_TASK OBJECTIVE:_ Reproduce the lines of the records from the one containing "Click University of Oxford (O33) cell" through the end of the records, both ends included, and leave the pictures out of your copy.

Part of a data file
========================================

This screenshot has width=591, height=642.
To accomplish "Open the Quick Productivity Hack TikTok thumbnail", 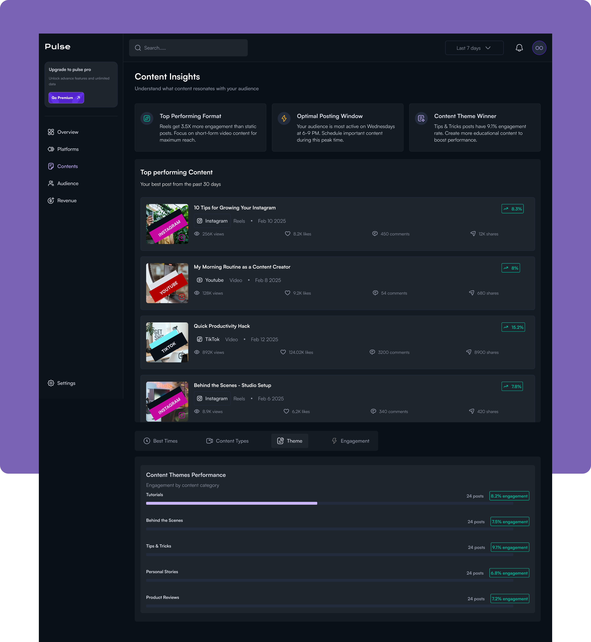I will tap(167, 342).
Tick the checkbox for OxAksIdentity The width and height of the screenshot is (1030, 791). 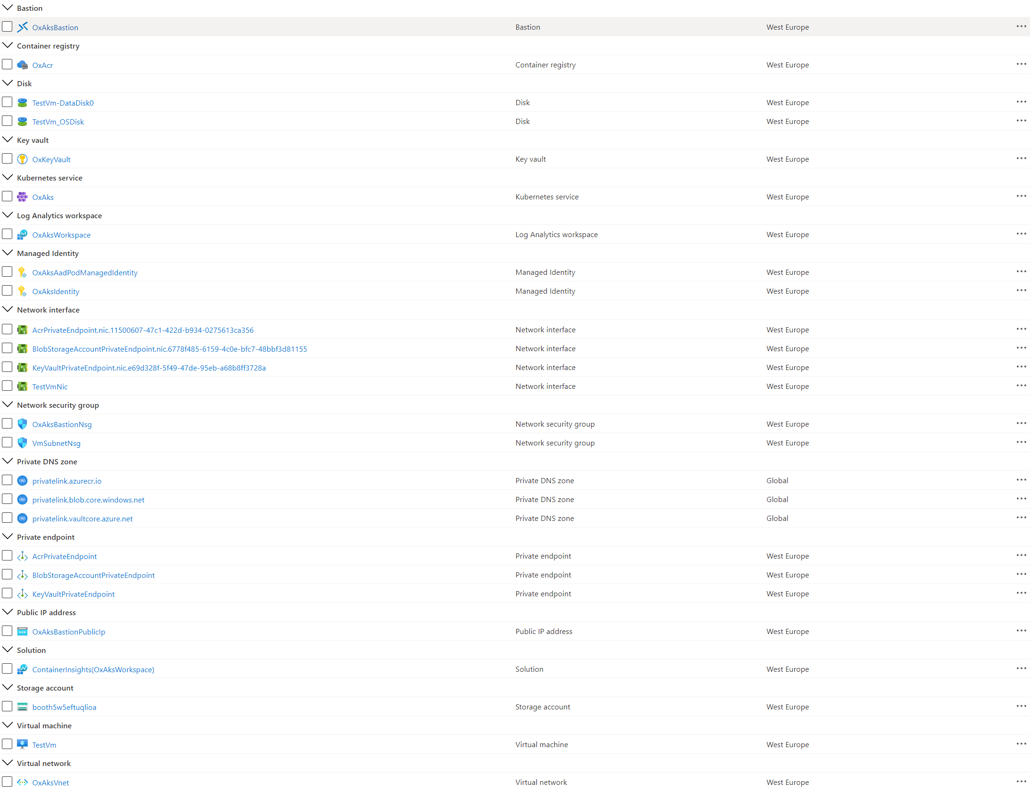pos(7,291)
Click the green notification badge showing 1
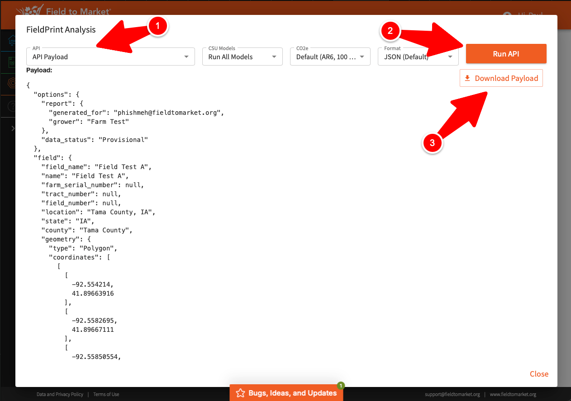The height and width of the screenshot is (401, 571). pyautogui.click(x=341, y=386)
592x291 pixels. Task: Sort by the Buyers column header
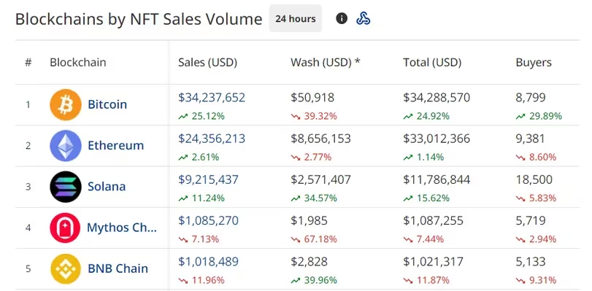534,62
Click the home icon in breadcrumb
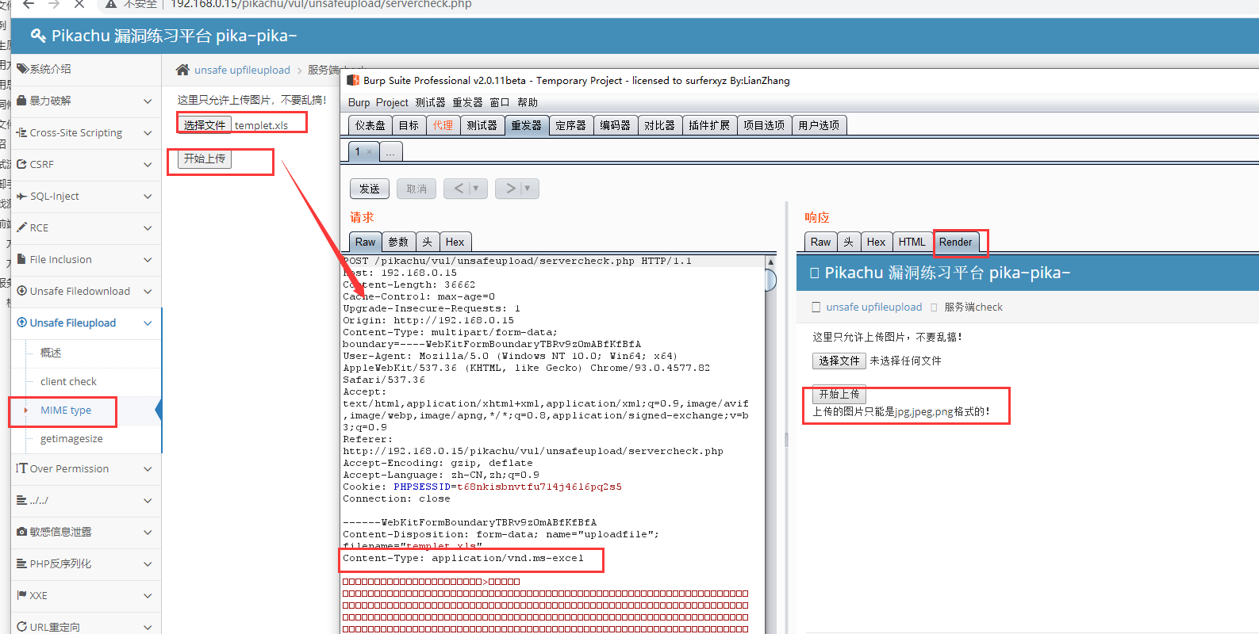Image resolution: width=1259 pixels, height=634 pixels. point(182,70)
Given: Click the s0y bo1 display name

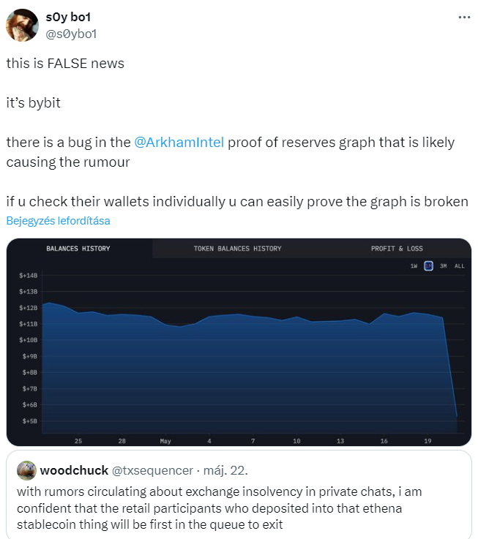Looking at the screenshot, I should tap(68, 17).
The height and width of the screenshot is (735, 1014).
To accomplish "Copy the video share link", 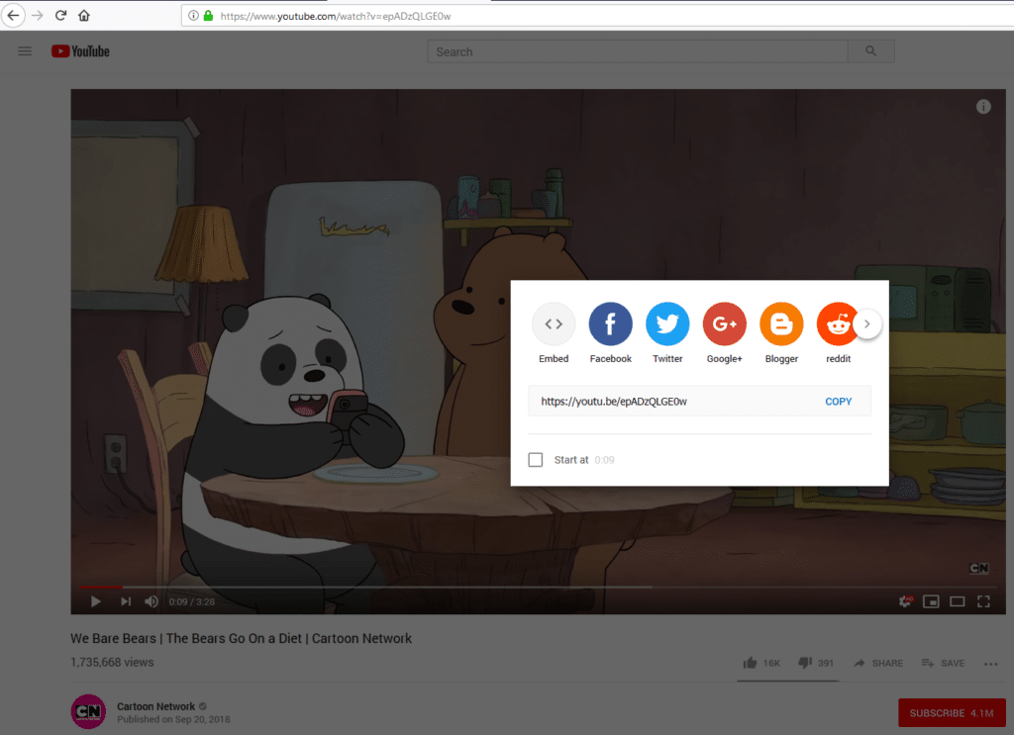I will pos(838,401).
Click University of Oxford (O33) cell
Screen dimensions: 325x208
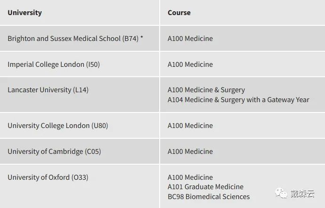point(80,186)
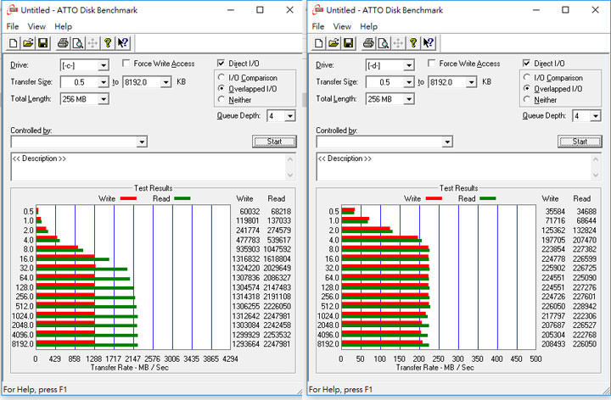
Task: Click the context help arrow icon in drive D window
Action: coord(429,43)
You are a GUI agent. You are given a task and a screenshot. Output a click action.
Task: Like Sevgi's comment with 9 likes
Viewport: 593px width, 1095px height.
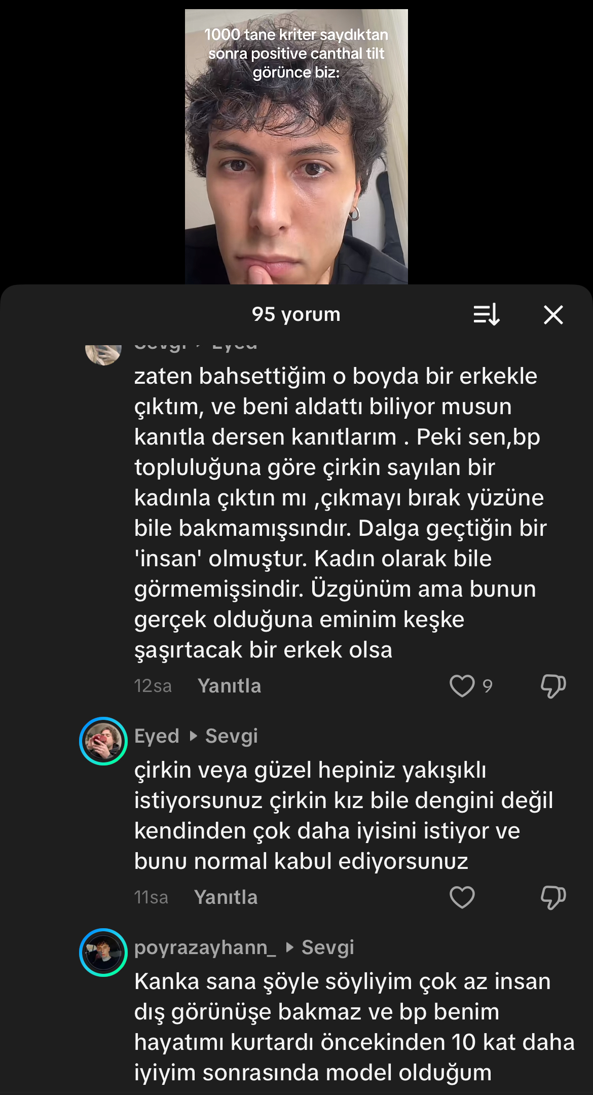pos(462,686)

========================================

_WRITTEN REPLY:_
Click University of Oxford (O33) cell
Screen dimensions: 325x208
point(80,186)
Task: Click the context help arrow icon in drive D window
Action: coord(429,43)
You are a GUI agent. You are given a task and a screenshot. Output a click action.
Task: Like Sevgi's comment with 9 likes
Viewport: 593px width, 1095px height.
pos(462,686)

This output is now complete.